Puis, malgré son épuisement, il soulève ses bras et presse Napoléon sur son coeur dans une étreinte affectueuse.

Celui ci, agenouillé près du brancard, ne pouvait se résoudre à se séparer de son fidèle compagnon ; enfin l'affaiblissement du maréchal augmentant d'instant en instant, l'empereur dut s'arracher à cette entrevue et permettre aux grenadiers d e s'éloigner avec leur précieux fardeau.

Lannes, transporté à Vienne, y succomba le 30 mai. dans un délire où se confondaient tous les glorieux souvenirs de sa vie militaire.

Depuis les premières campagnes d'Italie il était attaché à la fortune de Bonaparte et avait assisté à toutes les grandes guerres de l'empire ; nomme maréchal d'empire dès la première promotion, en 1804, toujours son courage, son expérience avaient secondé les vues hardies de l'empereur avec un dévouement dont ses dernières paroles étaient la juste expression.

Bonaparte ressentit vivement cette perte, la plus cruelle de celles qu'il eût éprouvées à la journée d'Essling.

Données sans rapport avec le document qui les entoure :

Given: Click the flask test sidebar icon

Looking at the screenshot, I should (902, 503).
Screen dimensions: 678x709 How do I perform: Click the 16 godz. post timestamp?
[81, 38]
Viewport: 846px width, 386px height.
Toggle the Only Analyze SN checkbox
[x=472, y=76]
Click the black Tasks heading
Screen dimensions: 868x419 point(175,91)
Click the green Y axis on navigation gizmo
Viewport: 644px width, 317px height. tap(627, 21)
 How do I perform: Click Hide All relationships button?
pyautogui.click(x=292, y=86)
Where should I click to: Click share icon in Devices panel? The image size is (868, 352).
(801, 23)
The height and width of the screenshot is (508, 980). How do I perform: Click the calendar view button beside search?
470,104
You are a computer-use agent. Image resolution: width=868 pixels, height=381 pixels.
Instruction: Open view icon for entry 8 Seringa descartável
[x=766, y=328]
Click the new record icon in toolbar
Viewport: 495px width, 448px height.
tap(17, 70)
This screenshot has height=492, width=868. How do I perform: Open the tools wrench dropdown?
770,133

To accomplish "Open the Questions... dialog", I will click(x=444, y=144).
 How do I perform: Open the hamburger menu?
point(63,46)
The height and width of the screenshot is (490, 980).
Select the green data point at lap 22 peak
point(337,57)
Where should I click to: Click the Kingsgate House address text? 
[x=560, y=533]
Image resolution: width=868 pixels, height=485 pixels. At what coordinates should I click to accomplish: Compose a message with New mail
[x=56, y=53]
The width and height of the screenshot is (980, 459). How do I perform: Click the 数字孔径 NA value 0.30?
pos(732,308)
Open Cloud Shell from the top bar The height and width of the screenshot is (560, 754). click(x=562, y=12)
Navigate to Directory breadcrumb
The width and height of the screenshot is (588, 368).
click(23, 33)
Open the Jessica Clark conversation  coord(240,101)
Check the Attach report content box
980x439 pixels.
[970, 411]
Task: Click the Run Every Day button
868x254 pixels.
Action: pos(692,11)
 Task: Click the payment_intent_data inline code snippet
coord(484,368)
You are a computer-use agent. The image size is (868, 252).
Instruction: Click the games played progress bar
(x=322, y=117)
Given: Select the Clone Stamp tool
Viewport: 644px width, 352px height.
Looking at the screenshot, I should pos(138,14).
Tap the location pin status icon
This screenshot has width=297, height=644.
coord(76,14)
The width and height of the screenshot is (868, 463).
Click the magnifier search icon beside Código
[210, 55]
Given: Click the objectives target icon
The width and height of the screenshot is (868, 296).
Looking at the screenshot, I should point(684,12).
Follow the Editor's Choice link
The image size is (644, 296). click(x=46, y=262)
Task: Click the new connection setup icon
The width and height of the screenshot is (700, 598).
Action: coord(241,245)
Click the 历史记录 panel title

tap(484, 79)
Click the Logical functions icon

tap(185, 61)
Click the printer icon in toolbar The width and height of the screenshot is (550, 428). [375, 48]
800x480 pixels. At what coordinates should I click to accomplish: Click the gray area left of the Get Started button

L'armée apprit avec consternation la mort du duc de Montebello : elle n'ignorait pas l'estime qu'avait Napoléon pour l'illustre maréchal ; il le nommait le Brave des braves, comme Ney.

"Son esprit, disait-il, avait grandi au niveau de son courage : il était devenu un géant."

Aussi les soldats, la France tout entière partagèrent les regrets de l'empereur et s'unirent à cette grande douleur.

Cependant Napoléon surmonta son émotion, afin de pourvoir aux besoins de l'armée ; à onze heures du soir, après une journée dans laquelle il n'avait pas un moment cessé de diriger tous les mouvements et de combattre les plus fâcheux hasards, il ordonna à Masséna, qui protégeait la retraite, de se retirer dans l'île Lobau, et lui-même monta dans un bateau pour regagner la rive droite du Danube.

L'obscurité était profonde, les eaux agitées par un vent impétueux, embarrassées par les arbres et les débris qu'entraînait le courant ; mais Napoléon était tranquille, autant que le matin même, quand il s'exposait au feu avec tant de témérité, que le commandant des grenadiers de la garde lui disait :

"Retirez vous Sire, ou je vous fais enlever par mes grenadiers."

Il sentait que la fortune ne l'abandonnait pas encore. Cette dangereuse traversée s'acheva sans accident ; et bientôt l'empereur accélérait les préparatifs, hâtait les convois, faisait porter des vivres et des secours aux troupes campées dans l'île Lobau, et s'apprêtait à reprendre l' initiative qu'un funeste incident lui avait ravi à Essling.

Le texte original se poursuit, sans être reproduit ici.